WASHINGTON — A senior NASA official has signed the formal death warrant for the Constellation deep space exploration program even as work proceeds on one of Constellation’s legacy development efforts and agency officials continue to ponder the fate of another.

“I have signed the letter to close out the Constellation Program,” Douglas Cooke, associate administrator for NASA’s Exploration Systems Mission Directorate, wrote in a June 10 memo.

With Constellation’s demise now official, the Constellation project office, which “has already scaled back in size significantly,” will be charged “with transitioning contracts, etc. to the new [Space Launch System] and [Multi-Purpose Crew Vehicle] programs,” Cooke wrote in the memo.

NASA spokesman Michael Braukus confirmed June 10 that the letter came from Cooke.
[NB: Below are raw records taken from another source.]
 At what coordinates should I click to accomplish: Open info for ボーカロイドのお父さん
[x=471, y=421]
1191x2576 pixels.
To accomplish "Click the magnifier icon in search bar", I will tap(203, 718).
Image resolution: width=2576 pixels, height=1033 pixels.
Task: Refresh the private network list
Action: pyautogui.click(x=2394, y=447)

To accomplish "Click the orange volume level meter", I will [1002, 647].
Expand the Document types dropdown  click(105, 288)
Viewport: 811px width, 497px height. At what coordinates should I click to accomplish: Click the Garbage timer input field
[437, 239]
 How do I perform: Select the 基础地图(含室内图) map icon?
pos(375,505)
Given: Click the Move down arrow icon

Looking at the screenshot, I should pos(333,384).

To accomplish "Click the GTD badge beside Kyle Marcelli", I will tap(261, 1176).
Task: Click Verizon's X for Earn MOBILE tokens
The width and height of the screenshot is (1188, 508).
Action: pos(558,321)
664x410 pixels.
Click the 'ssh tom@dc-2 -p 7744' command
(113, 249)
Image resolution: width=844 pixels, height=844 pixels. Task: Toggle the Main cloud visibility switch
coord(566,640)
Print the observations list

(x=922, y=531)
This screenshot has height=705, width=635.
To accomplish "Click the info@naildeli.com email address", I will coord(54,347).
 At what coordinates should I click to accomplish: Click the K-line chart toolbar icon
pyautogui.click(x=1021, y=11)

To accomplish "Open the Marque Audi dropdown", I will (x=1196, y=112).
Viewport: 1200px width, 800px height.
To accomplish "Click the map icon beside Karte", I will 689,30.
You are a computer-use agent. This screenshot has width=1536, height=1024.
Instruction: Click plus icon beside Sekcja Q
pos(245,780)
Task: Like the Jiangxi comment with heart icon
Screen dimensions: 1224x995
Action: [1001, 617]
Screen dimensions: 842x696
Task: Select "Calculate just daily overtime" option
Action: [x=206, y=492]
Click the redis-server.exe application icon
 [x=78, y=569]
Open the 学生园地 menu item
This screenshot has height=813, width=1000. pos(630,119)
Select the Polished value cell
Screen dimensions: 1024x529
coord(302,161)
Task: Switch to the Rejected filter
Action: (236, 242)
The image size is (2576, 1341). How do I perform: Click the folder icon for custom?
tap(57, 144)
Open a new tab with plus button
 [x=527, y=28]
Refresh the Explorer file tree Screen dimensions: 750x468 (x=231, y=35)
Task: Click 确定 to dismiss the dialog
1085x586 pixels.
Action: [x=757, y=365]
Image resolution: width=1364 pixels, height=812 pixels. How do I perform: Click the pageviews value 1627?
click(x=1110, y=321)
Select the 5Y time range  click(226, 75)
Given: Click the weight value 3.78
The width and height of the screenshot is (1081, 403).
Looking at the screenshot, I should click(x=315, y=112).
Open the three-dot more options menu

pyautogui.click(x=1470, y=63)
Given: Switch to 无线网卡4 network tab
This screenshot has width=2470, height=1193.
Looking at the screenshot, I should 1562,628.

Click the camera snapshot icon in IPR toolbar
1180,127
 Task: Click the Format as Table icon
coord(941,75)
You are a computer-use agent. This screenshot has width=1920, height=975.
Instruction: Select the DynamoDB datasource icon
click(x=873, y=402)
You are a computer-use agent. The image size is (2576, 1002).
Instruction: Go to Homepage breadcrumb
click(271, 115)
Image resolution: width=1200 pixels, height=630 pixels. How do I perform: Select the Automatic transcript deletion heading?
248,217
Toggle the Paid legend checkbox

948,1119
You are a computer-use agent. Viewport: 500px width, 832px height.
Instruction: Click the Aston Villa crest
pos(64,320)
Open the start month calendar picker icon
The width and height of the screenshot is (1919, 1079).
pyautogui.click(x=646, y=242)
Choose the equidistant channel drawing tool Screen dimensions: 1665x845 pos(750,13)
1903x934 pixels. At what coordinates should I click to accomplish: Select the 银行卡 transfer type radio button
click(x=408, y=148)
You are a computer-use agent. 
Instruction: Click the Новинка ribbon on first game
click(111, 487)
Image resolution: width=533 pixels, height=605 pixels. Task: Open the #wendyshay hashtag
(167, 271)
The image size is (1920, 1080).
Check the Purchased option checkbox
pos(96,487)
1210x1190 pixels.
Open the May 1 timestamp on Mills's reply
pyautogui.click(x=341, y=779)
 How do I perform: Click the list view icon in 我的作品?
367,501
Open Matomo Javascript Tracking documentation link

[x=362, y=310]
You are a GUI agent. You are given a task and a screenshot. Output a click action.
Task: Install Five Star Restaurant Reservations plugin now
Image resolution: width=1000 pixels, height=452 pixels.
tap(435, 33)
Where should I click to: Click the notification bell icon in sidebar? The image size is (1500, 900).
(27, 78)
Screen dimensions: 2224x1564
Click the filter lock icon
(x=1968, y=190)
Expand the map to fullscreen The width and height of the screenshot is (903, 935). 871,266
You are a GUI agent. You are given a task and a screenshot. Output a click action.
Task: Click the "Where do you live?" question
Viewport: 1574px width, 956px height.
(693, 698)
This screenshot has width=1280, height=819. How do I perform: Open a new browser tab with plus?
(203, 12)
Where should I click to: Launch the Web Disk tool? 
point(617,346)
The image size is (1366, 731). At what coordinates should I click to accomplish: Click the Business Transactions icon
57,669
The fate of some Constellation contracts remains unclear, as NASA has not decided whether to use those contracts to build the Space Launch System, a heavy-lift rocket with a 130-ton lift capacity that Congress ordered the space agency to construct in the NASA Authorization Act of 2010.

The rocket’s prescribed lift capability resembles that of the Ares 5, which was to have been the cargo-hauling vehicle for Moon-bound missions under Constellation. Ares 5’s design is based closely on the smaller Ares 1 crew launching rocket, which was well under development when the White House proposed canceling Constellation and taking NASA’s human spaceflight program in a new direction.

Boeing Space Exploration, Houston, ATK Aerospace Systems, Magna, Utah, and Pratt & Whitney Rocketdyne, Canoga Park, Calif., hold contracts to build key components of the now-canceled Ares 1.

NASA is expected to make a decision on the design of the congressionally mandated heavy-lifter sometime in the coming weeks. Braukus declined to set a date for that announcement, saying NASA is still “working through the integrated acquisition strategy” for heavy-lift launcher procurement.

The Multi-Purpose Crew Vehicle, also mandated by the 2010 authorization act, is the space capsule formerly known as Orion. Orion was designed as part of Constellation and NASA said in May that it would adapt the vehicle to fulfill Congress’ mandate for a new U.S. crew transporter. Lockheed Martin Space Systems of Denver holds the contract to build the capsule.